Friday, November 07, 2008


This has certainly been the week for it! Some of it seemed to come more easily than expected: Obama’s win was announced while Eric was upstairs soothing a stirring Violet back to sleep - we hadn’t even finished dinner yet! After bracing ourselves for a night of nail-biting, it was almost anticlimactic. (The announcement, that is. The event itself was - and will remain - monumental on so many levels.)

But even before America elected its first black president, our baby girl was going through some big changes of her own. Monday morning was Violet's first day at her new daycare. The daycare she’d attended since I returned to work, Serenity Infant Care, is a small program providing care, as its name suggests, expressly to infants. At 15 months old and officially toddling, Violet was ready to move on to Toddler Care.

We’d heard amazing things from other parents about the place we had decided on and we were impressed with the program and providers on our initial visits, so Eric and I were excited for Violet to get started. But it was a bittersweet anticipation. After a year of attendance at Serenity, Violet and I were both pretty attached to its owner, Hayley, as well as the other little ones she’d spent so much time with.

A coworker with a six month old at home mentioned to me this week that his stay-at-home wife "couldn't imagine leaving her baby with a stranger." I know what she meant, and I'm sure not having experienced anything other than being at home with her baby, that must be how she imagines childcare. But fresh from a tearful goodbye from Hayley, I told him that our daycare provider had hardly been a stranger.
== == ==
(ACTION ITEM A): Rewrite the part of the election-week blog post from "Friday, November 07, 2008" up to and including "to Toddler Care.", switching "Violet" to "Ivy".
(ACTION ITEM B): Carry on the election-week blog post about the baby's move to a new daycare from its last sentence.

(MATERIAL PROVIDED):
== == ==
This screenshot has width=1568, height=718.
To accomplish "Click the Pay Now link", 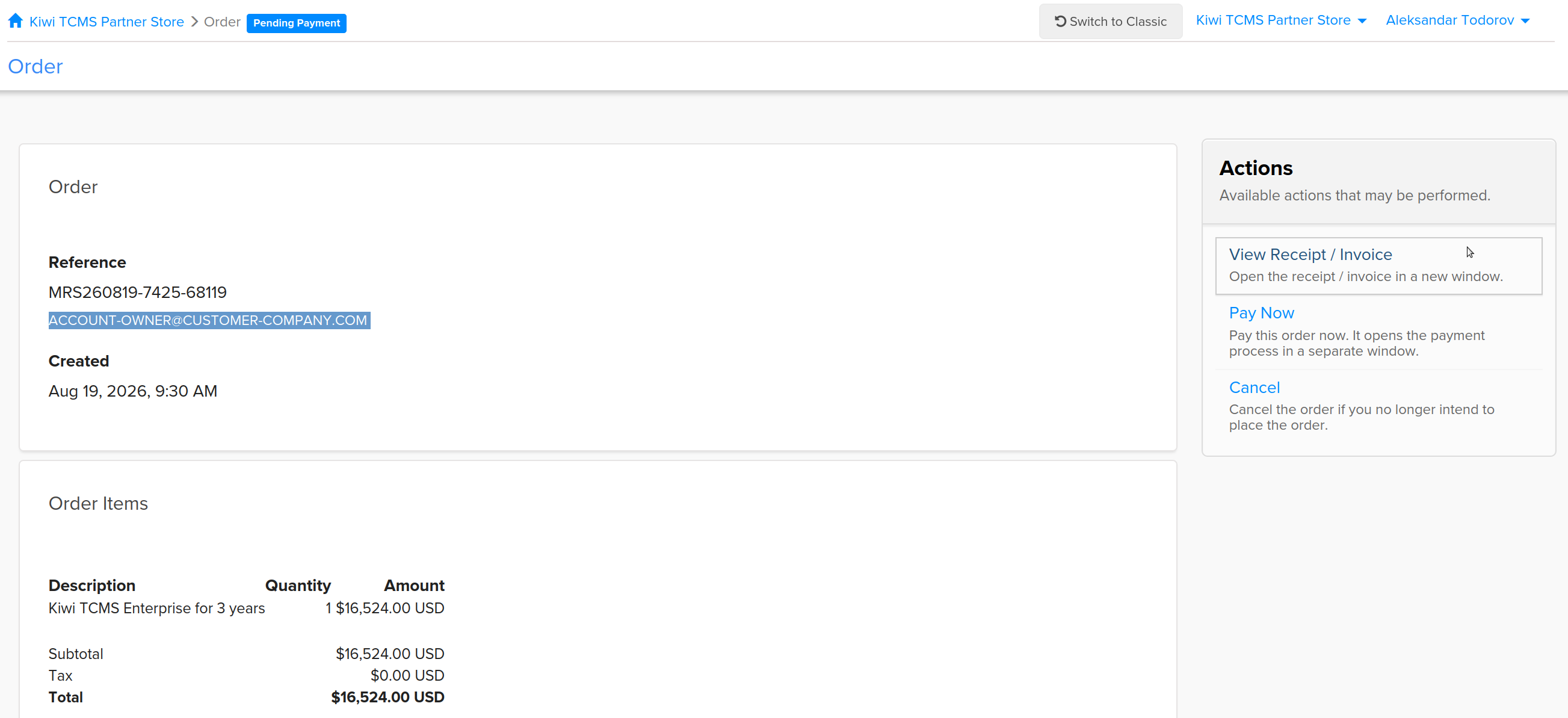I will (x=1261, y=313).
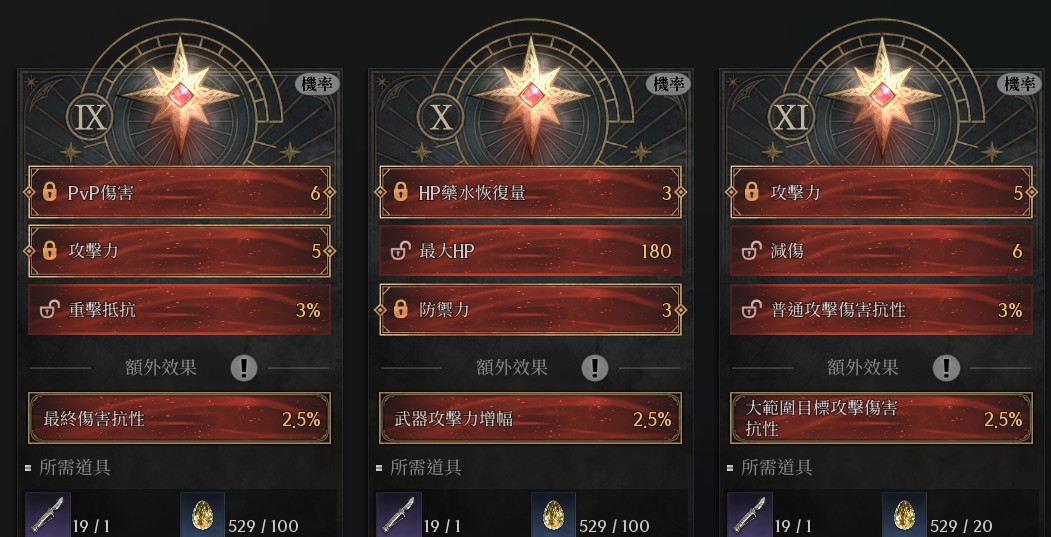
== == ==
(EXERCISE ANSWER A):
Friday, November 07, 2008


This has certainly been the week for it! Some of it seemed to come more easily than expected: Obama’s win was announced while Eric was upstairs soothing a stirring Ivy back to sleep - we hadn’t even finished dinner yet! After bracing ourselves for a night of nail-biting, it was almost anticlimactic. (The announcement, that is. The event itself was - and will remain - monumental on so many levels.)

But even before America elected its first black president, our baby girl was going through some big changes of her own. Monday morning was Ivy's first day at her new daycare. The daycare she’d attended since I returned to work, Serenity Infant Care, is a small program providing care, as its name suggests, expressly to infants. At 15 months old and officially toddling, Ivy was ready to move on to Toddler Care.

(EXERCISE ANSWER B):
Maybe it was the unusual amount of time I was able to spend at Serenity with Violet that made me feel at home with Hayley. For the first few months, Violet refused to take my milk in a bottle from anyone, so I spent every lunch hour nursing her there at Serenity, hanging out with Violet and Hayley, Hayley's staff, and the other kids who kept them company. Even after Hayley’s patient persistence had eased Violet into eating for others, I found myself lingering there often. It was just a comfortable place to be.

But even more than the environment she has created (somehow 12 infants in fairly close quarters really can be serene), watching Hayley with Violet, and the other babies in her care, was a constant reassurance. She moves among them with a peaceful grace, responding to sniffles with snuggles, basking in babies like no one else I’ve ever observed. That she loved Violet was evident every time Hayley wrapped her arms around her, which made it all the harder to take Violet to anyone else, even though we all agreed she was ready.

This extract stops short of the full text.